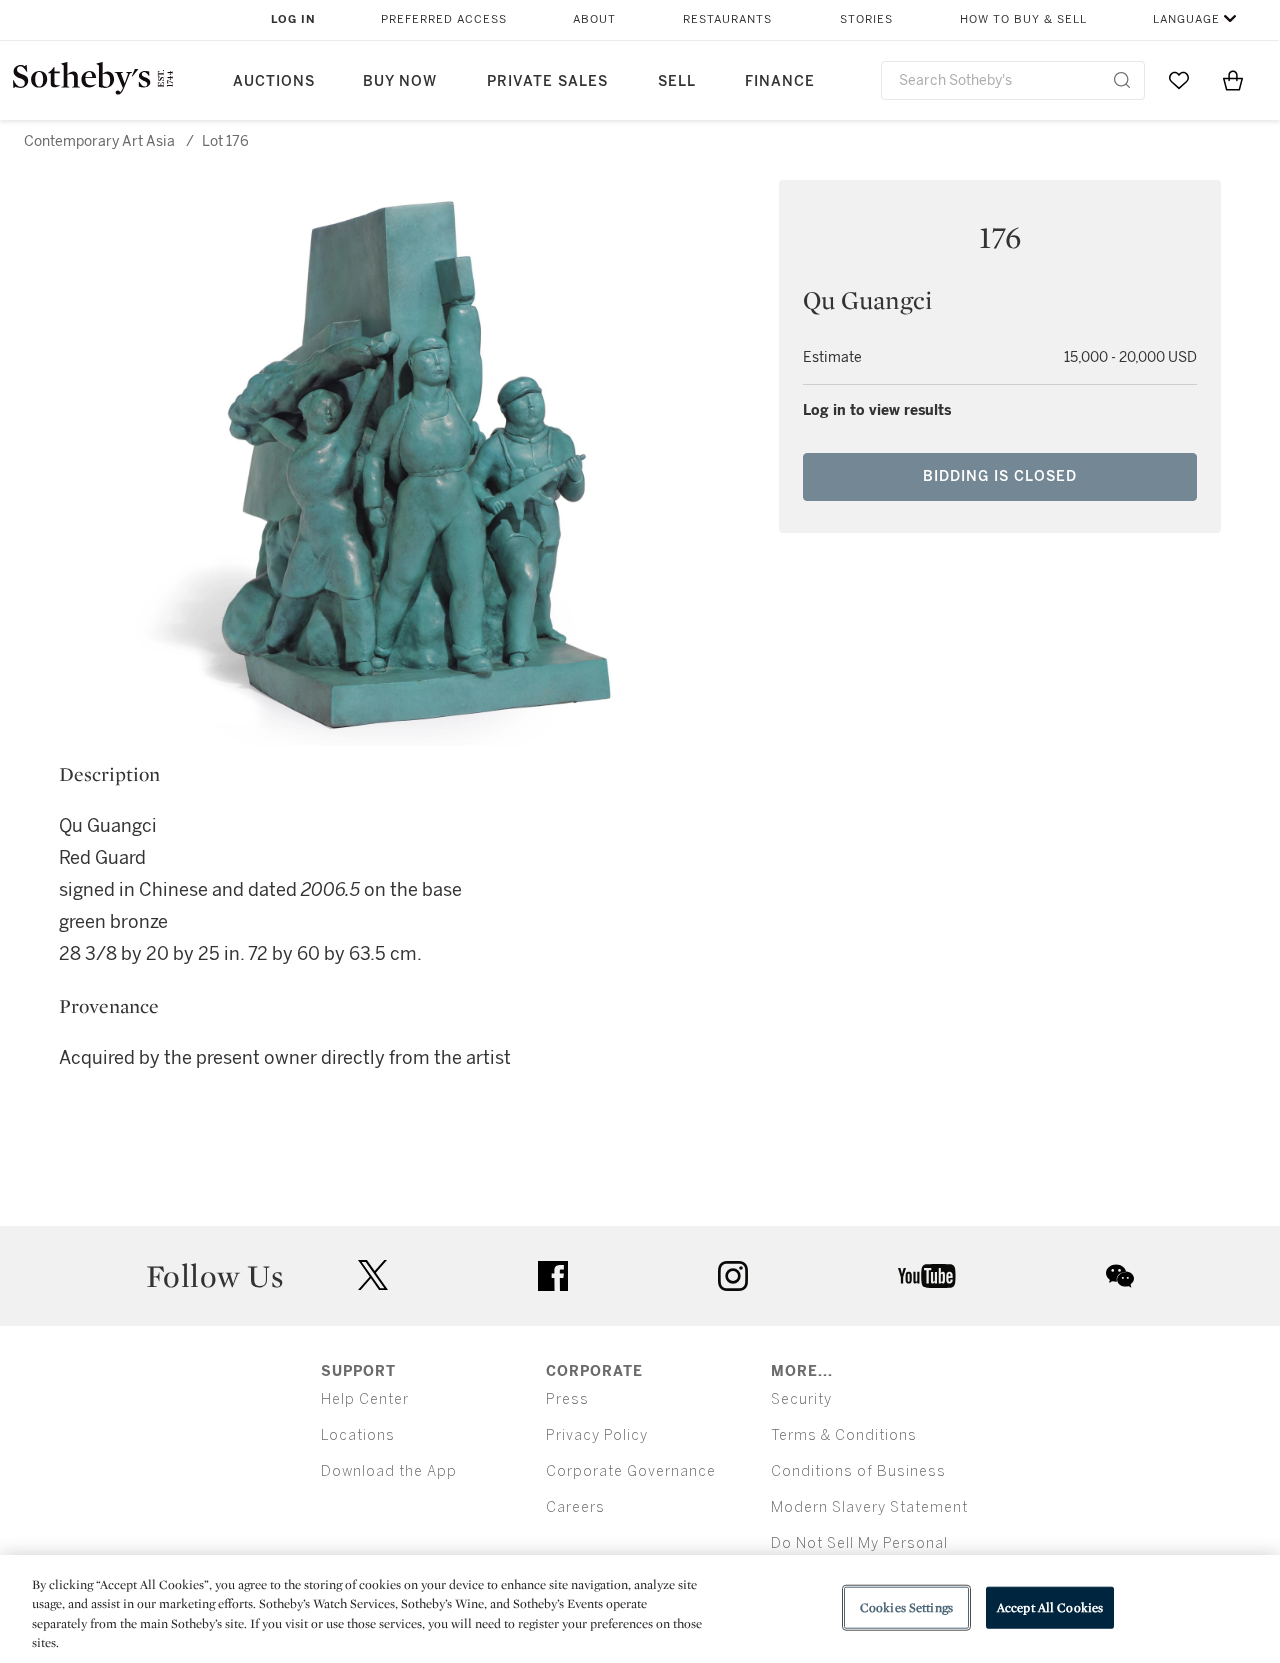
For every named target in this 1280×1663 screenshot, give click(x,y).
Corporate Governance (631, 1471)
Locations (358, 1435)
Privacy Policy (597, 1435)
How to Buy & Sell (1023, 19)
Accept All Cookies (1050, 1607)
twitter (373, 1275)
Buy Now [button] (400, 81)
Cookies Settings (906, 1607)
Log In (293, 19)
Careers (575, 1507)
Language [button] (1186, 19)
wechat (1120, 1276)
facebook (553, 1276)
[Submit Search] (1122, 80)
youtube (927, 1276)
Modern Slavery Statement (869, 1507)
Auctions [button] (274, 81)
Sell (677, 81)
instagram (733, 1276)
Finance (780, 81)
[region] (640, 1609)
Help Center (365, 1399)
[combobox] (1013, 80)
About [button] (594, 19)
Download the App (389, 1471)
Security (801, 1399)
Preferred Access (444, 19)
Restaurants (727, 19)
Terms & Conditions (844, 1435)
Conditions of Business (858, 1471)
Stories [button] (866, 19)
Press (567, 1399)
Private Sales (547, 81)
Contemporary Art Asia (99, 141)
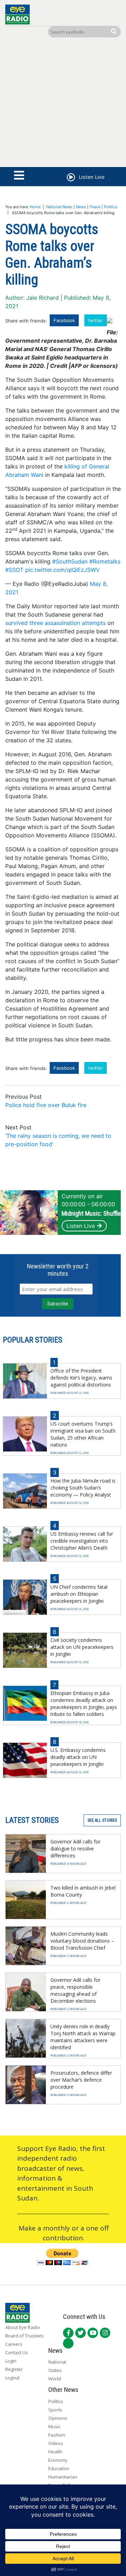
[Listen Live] (70, 178)
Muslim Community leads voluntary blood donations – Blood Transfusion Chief (82, 1940)
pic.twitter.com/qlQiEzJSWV (62, 569)
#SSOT (14, 569)
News (81, 206)
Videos (55, 2443)
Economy (58, 2460)
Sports (55, 2410)
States (55, 2370)
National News (59, 206)
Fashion (56, 2435)
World (54, 2378)
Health (55, 2451)
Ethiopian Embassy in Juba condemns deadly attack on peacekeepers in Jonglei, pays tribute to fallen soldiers (83, 1703)
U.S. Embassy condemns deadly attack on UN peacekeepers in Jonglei (78, 1757)
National (57, 2362)
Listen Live (80, 1225)
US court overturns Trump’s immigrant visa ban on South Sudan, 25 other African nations (82, 1434)
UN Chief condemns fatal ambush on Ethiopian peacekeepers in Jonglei (78, 1594)
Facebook (64, 320)
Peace (95, 206)
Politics (111, 206)
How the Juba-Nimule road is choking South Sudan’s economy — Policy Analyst (82, 1487)
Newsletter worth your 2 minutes (58, 1269)
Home (35, 206)
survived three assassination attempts (55, 622)
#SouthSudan (70, 561)
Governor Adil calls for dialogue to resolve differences (75, 1848)
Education (58, 2468)
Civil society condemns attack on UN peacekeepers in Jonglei (81, 1647)
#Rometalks (104, 561)
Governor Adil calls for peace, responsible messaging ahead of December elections (75, 1990)
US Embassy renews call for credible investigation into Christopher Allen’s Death (81, 1540)
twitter (95, 320)
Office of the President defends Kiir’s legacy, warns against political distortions (81, 1377)
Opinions (58, 2418)
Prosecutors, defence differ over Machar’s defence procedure (81, 2079)
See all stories (102, 1820)
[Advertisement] (63, 104)
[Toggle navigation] (19, 175)
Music (54, 2426)
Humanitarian (62, 2477)
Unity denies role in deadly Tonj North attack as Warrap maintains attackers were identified (82, 2037)
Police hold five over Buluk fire (45, 1104)
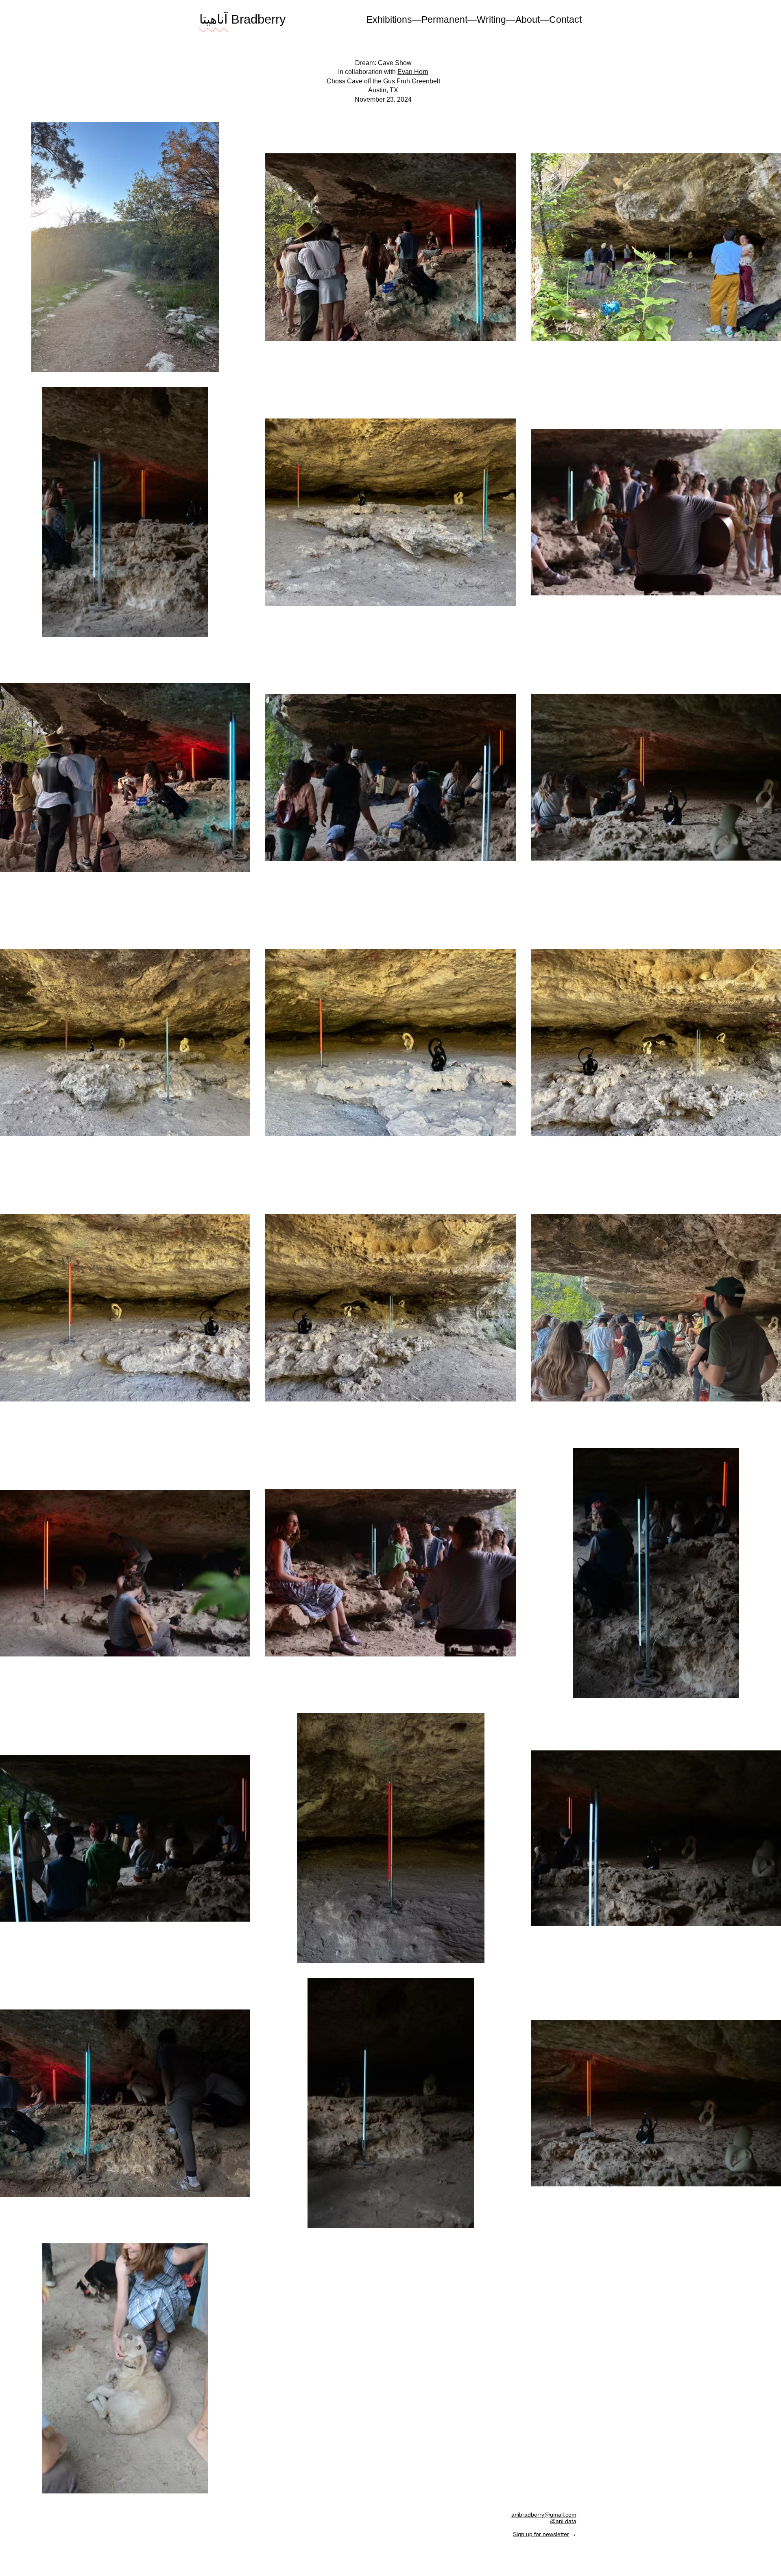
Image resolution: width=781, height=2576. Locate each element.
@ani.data (563, 2521)
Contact (565, 19)
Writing (491, 19)
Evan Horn (412, 71)
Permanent (444, 19)
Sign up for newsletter (541, 2534)
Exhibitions (389, 19)
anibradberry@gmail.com (543, 2514)
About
*****
#### THE TASK:
Retype exactly, please, each line from the line that contains "Image resolution: width=781, height=2576." through the last line of the entries above, with nothing added.

#### RESULT OF THIS TASK:
Image resolution: width=781, height=2576. Locate each element.
@ani.data (563, 2521)
Contact (565, 19)
Writing (491, 19)
Evan Horn (412, 71)
Permanent (444, 19)
Sign up for newsletter (541, 2534)
Exhibitions (389, 19)
anibradberry@gmail.com (543, 2514)
About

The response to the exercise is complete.